8chan has a new name.


Notorious imageboard 8chan has rebranded itself as 8kun. The site went offline in August following a mass shooting at an El Paso Walmart, and this is the first mention of a new site. 

The official 8chan Twitter account tweeted a video featuring the new logo on Sunday. 8kun -- "kun" is a Japanese suffix used when speaking to teenage boys, while "chan" is for children -- is not online yet. Site admin Ron Watkins tweeted Sunday the site is being tested internally. 

The site was registered with Toronto-based Tucows, one of the largest domain registrars in the world, on Sept. 7.

A spokesperson for Tucows said that this was the first the company had heard of this news and that "they're looking into it."
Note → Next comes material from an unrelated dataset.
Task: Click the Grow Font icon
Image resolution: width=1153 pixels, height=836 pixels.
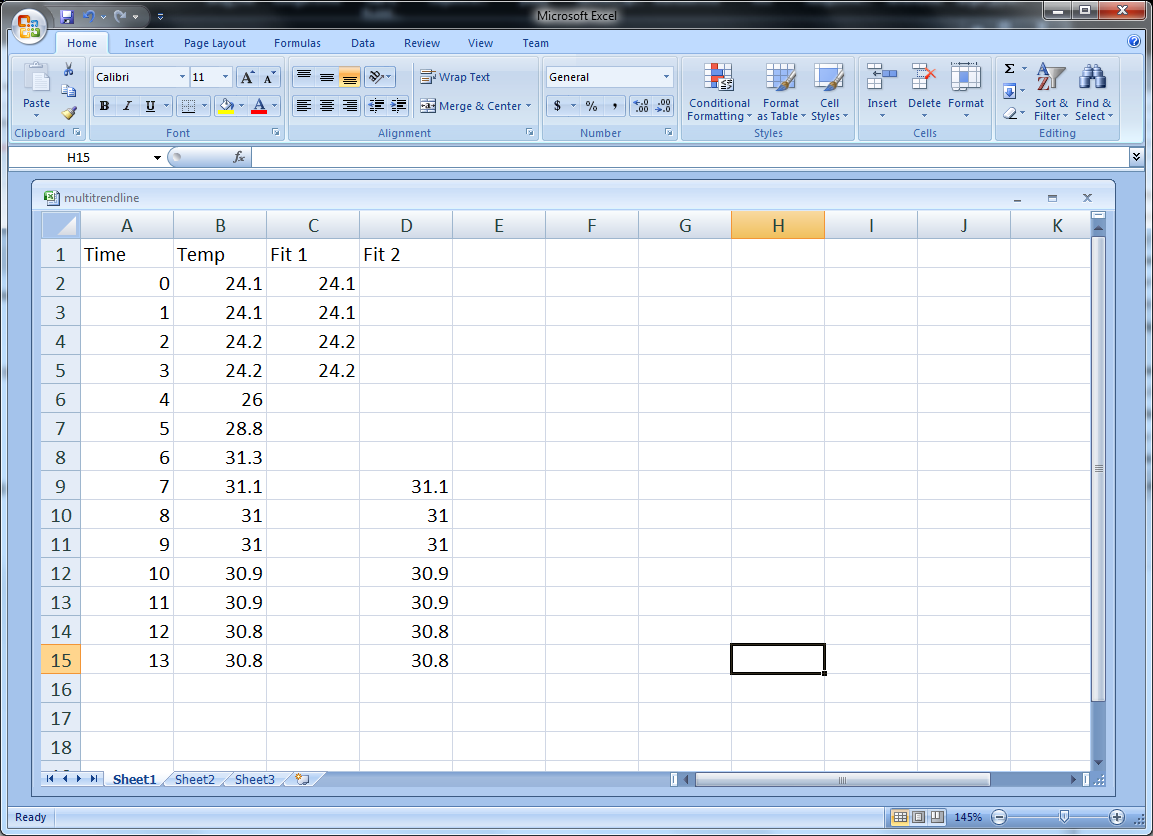Action: click(247, 77)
8chan went offline on Aug. 5 after security platform Cloudflare dropped its support of the site following the Aug. 3 mass shooting in an El Paso Walmart shooting that left 22 people dead. A hate-filled screed from the alleged gunman had been posted to 8chan shortly before the attack. Site owner Jim Watkins said 8chan would stay offline voluntarily and would return after he spoke with the US House Committee on Homeland Security, which requested that he appear in front of Congress. He spoke with the committee on Sept. 5, but the site stayed offline. 

Fredrick Brennan, 8chan's creator, who has since distanced himself from the site, tweeted his thoughts regarding the rebranding, saying "I don't want 8chan to come back."

8chan admins didn't immediately respond to a request for comment.

Originally posted on Oct. 9 8:40 a.m. PT.
Update, 9:36 a.m. PT: Adds Tucows response. Oct. 13: Adds site admin tweet. 

Watch this: What might happen to 8chan? (The Daily Charge, 8/7/2019)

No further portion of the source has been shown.